The accords lend insight to Mr Hartnett’s negotiating style when working with other national tax authorities. Oupa Magashula, commissioner of the South African Revenue Service, has a close relationship with HMRC and said Mr Hartnett’s approach to investigating and information sharing was “done in his estimable style of searching for a common or mutual benefit”. It was offered, he said, “in a spirit of true partnership often way beyond standards expected in law or international treaties”.
The trouble with Dave is he could never stop . . . meddling with things
– Former colleague
Mr Hartnett championed greater cooperation and capacity building throughout Africa, he says. He also travelled widely, giving public speeches about how to organise tax collection. “Dave Hartnett has left an indelible mark in Africa”, he said.
In the US, too, there is praise. Don Korb, who was IRS chief counsel between 2004 and 2009, and now works for Sullivan & Cromwell law firm in Washington swapped ideas with Mr Hartnett on many occasions in his term. “Dave is certainly a cutting edge thinker in the world of tax administration”, he said.
But when Mr Hartnett retires this summer, accolades like these are likely to be drowned out by recriminations.
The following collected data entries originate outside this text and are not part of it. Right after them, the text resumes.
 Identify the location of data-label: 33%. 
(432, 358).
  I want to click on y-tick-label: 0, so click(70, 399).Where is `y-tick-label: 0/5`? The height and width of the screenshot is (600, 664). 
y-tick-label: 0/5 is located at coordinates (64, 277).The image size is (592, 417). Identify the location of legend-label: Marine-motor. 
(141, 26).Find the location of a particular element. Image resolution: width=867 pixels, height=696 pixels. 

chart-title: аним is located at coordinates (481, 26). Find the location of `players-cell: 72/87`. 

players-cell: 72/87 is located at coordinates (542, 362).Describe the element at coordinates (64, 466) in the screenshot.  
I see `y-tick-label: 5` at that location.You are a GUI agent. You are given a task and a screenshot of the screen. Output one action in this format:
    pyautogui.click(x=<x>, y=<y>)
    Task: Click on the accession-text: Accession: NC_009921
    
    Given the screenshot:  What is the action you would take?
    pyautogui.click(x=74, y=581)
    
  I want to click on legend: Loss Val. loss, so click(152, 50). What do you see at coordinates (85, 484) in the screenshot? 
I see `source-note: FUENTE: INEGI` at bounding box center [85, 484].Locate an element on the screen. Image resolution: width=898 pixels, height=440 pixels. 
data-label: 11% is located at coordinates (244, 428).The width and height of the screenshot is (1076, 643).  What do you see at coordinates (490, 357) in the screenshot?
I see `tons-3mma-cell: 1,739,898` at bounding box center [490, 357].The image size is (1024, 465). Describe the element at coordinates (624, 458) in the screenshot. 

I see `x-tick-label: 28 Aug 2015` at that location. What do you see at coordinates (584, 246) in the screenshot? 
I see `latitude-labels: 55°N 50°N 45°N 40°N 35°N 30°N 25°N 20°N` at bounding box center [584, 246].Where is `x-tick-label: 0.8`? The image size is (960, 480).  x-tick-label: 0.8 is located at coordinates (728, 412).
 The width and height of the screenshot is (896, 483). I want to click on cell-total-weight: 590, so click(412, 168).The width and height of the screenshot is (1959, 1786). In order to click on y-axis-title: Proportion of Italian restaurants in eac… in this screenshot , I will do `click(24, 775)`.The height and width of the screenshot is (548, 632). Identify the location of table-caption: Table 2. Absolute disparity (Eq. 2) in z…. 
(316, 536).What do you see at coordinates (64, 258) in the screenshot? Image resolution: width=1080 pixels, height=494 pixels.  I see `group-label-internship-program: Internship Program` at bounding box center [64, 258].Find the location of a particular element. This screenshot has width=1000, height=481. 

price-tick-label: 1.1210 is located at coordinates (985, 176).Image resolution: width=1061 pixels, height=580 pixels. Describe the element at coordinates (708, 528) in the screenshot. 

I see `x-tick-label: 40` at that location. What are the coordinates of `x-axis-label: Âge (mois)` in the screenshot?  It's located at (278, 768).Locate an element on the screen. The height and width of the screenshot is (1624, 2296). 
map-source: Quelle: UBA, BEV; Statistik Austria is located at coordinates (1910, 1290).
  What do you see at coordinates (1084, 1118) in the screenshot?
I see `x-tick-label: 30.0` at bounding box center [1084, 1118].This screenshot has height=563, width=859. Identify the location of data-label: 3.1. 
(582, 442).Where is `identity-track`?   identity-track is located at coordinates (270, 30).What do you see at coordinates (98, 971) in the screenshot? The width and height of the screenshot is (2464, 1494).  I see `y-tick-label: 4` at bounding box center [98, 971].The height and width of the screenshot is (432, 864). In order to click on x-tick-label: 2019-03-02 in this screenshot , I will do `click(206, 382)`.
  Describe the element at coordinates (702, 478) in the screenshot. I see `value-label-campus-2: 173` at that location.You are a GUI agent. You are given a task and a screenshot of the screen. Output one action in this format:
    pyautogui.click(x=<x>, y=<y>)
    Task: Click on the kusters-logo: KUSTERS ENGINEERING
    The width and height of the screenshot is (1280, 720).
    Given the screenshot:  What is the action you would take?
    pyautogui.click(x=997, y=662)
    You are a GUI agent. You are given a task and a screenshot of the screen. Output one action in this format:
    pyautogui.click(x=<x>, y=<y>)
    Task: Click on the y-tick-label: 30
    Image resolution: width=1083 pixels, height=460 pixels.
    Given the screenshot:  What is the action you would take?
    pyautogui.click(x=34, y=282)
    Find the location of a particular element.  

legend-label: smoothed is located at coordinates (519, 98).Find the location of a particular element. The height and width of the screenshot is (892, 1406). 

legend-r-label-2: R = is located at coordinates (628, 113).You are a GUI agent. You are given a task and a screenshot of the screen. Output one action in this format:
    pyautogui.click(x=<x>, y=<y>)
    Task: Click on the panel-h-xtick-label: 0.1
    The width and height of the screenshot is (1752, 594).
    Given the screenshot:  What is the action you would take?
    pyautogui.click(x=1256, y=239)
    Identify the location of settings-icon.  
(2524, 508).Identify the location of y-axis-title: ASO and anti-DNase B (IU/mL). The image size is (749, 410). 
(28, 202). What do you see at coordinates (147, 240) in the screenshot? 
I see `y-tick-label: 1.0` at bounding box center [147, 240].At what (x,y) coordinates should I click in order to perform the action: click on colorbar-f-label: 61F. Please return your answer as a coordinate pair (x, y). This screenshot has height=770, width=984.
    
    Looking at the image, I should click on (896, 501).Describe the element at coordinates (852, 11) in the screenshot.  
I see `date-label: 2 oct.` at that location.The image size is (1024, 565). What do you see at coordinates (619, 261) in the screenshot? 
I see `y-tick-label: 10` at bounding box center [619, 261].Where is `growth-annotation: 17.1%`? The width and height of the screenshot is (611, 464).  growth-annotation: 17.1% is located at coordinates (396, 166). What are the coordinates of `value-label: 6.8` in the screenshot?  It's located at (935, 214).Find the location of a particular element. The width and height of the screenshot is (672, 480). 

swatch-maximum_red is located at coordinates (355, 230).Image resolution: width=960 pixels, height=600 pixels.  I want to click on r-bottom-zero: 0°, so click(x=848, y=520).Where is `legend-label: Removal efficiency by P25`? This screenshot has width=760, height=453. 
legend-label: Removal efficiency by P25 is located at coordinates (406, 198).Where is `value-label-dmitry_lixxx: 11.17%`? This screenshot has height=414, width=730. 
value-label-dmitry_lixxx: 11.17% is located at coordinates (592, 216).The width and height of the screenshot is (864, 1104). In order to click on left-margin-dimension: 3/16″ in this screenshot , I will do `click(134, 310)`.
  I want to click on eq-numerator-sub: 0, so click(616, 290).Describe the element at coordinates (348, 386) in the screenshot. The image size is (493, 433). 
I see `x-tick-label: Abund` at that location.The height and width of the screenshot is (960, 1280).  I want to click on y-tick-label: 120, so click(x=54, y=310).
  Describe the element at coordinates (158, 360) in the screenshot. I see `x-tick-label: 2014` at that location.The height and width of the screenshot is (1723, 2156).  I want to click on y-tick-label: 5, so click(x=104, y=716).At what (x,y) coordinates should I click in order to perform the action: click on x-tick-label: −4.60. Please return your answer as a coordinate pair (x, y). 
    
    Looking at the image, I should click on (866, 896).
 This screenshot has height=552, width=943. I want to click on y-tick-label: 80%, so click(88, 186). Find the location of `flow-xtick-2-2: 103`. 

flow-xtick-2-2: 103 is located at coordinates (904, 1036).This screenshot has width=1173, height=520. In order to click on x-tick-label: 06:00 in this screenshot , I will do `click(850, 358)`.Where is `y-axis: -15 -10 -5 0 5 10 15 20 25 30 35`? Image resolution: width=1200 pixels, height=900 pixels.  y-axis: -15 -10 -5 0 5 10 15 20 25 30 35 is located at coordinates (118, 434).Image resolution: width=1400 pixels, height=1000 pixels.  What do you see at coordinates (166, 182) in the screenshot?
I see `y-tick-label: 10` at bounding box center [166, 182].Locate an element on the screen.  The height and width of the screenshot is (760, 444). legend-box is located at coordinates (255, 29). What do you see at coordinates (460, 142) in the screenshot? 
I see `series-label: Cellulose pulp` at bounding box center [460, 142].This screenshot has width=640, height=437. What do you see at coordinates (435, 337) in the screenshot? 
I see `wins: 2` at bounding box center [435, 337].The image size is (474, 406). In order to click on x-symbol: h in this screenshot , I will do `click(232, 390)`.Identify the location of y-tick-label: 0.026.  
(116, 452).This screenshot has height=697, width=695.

Anthony Thomas, until recently president of the Chartered Institute of Taxation think tank, said Mr Harnett has been publicly pilloried. “Rather than being remembered as a dedicated public servant with deep tax knowledge who acted with honourable intent, he will be remembered as the man who allegedly did deals with Goldman Sachs and Vodafone”.
A former colleague who has admired Mr Hartnett for much of his career said the damage to his reputation can can be traced to the same characteristics that made him great. “Where have things gone wrong? I think he got caught up with his success and became complacent. He should have seen the warning signs and pulled back from hands-on involvement and strengthened governance” he said.
“He was an inspirational figure. He was the tax man’s tax man. But he probably didn’t look in the rear-view mirror.”